BEGIN SOURCE DOCUMENT

Lotka-Volterra for three species

Hi all, Stan novice here.

I’m trying to extend Bob Carpenter’s Lotka-Volterra case study to three species.

I’m however unable to make the sampling work and keep getting the following error:

SAMPLING FOR MODEL 'gLV3' NOW (CHAIN 1).
Unrecoverable error evaluating the log probability at the initial value.
Max number of iterations exceeded (1000).
[1] "Error in sampler$call_sampler(args_list[[i]]) : "
[2] "  Max number of iterations exceeded (1000)." 

I’ve tried different initial values (below they are set to 0), different priors and different data sets but the error is always the same.

Any and all help is appreciated!

Stan code:


functions {
// function for the state equations
  real[] dz_dt(real t, 
               real[] z,  //state  
               real[] theta, //parameters
               real[] x_r, //data (unused)

END SOURCE DOCUMENT
BEGIN TASK INPUT

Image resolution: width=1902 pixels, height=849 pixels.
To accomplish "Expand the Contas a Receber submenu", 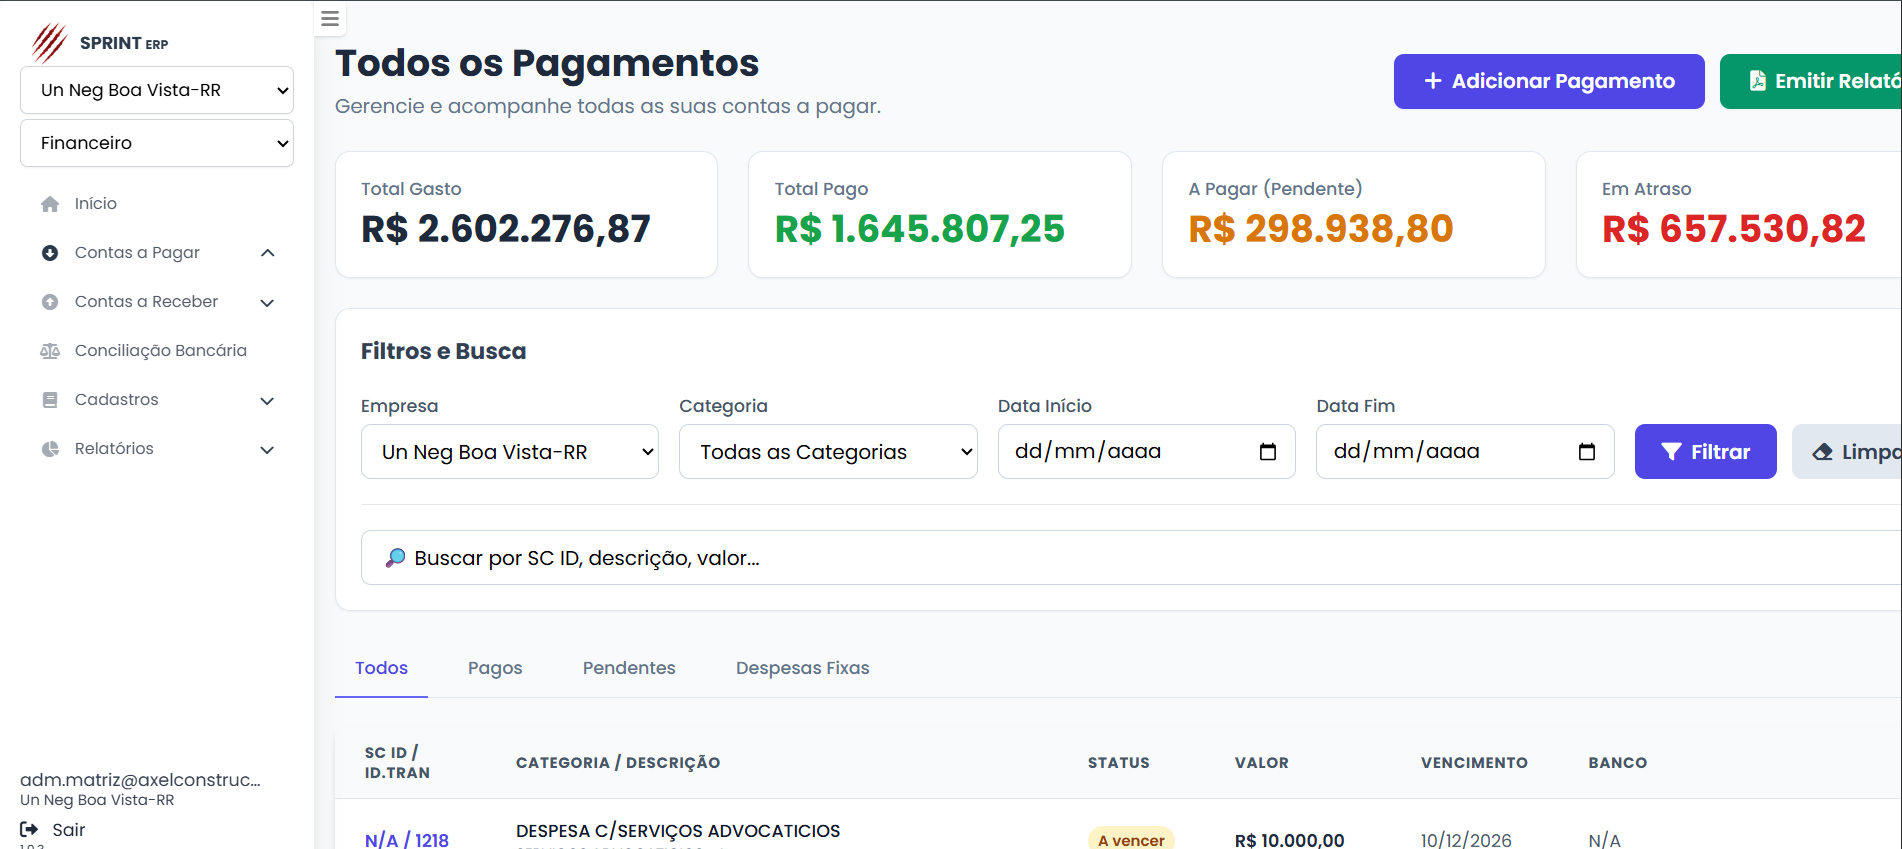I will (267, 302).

END TASK INPUT
BEGIN TASK INPUT

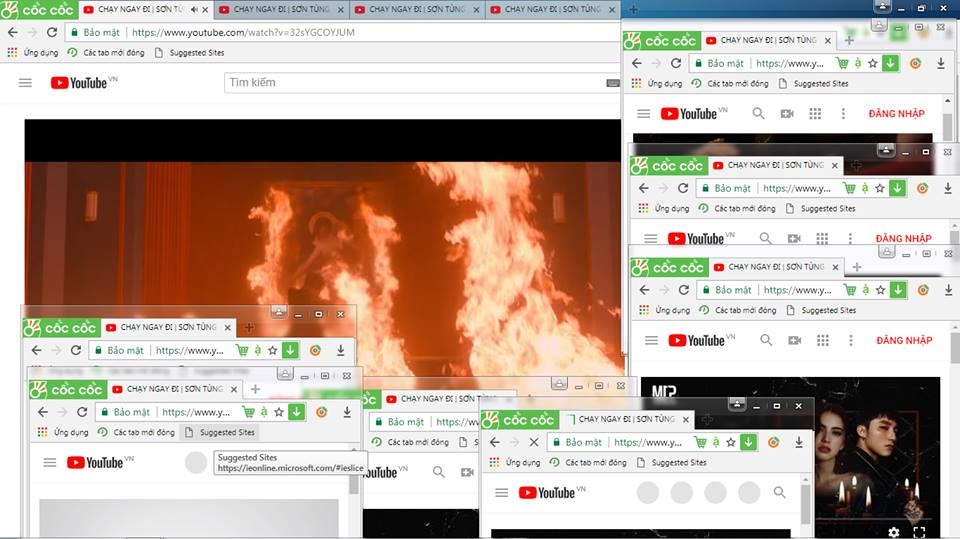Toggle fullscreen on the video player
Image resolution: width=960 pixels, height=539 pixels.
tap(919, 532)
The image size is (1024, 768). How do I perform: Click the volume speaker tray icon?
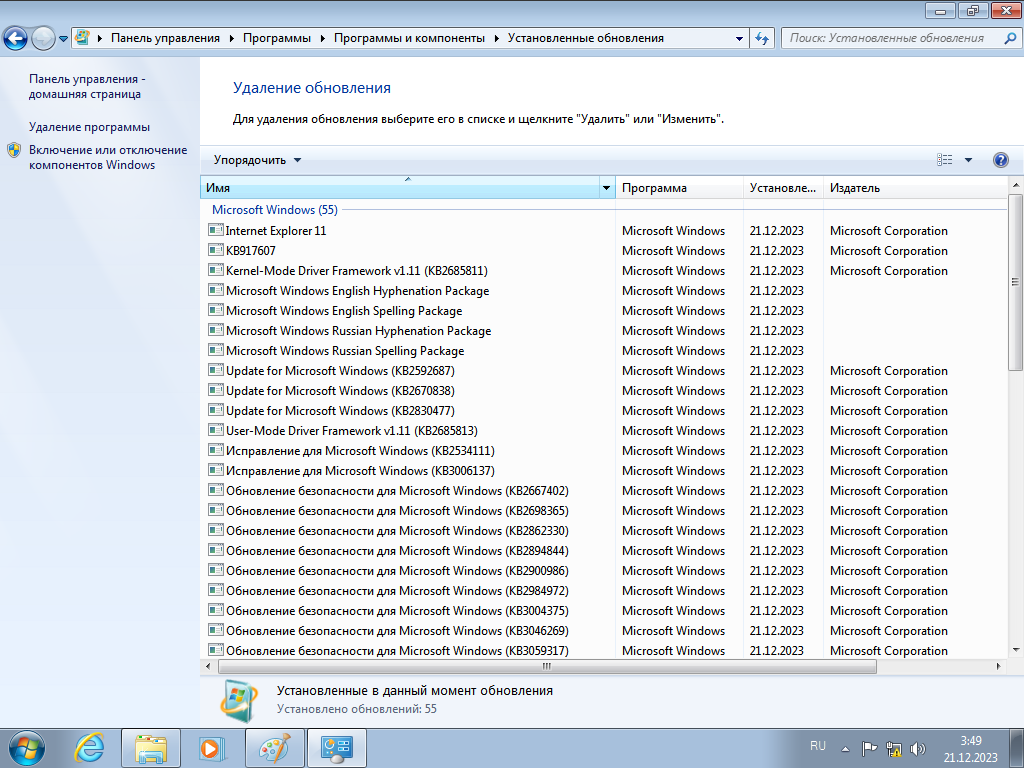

END TASK INPUT

# REQUIREMENTS
A: Retype the stretch of the Lotka-Volterra post from "Any and all" through "x_r, //data (unused)".
B: In the records, rewrite the stretch from the line containing "Toggle fullscreen on the video player" through the line containing "The image size", replacing "volume speaker" with "network" and keeping everything else the same. Leave the pictures out.

# SOLUTIONS
A:
Any and all help is appreciated!

Stan code:


functions {
// function for the state equations
  real[] dz_dt(real t, 
               real[] z,  //state  
               real[] theta, //parameters
               real[] x_r, //data (unused)

B:
Toggle fullscreen on the video player
Image resolution: width=960 pixels, height=539 pixels.
tap(919, 532)
The image size is (1024, 768). How do I perform: Click the network tray icon?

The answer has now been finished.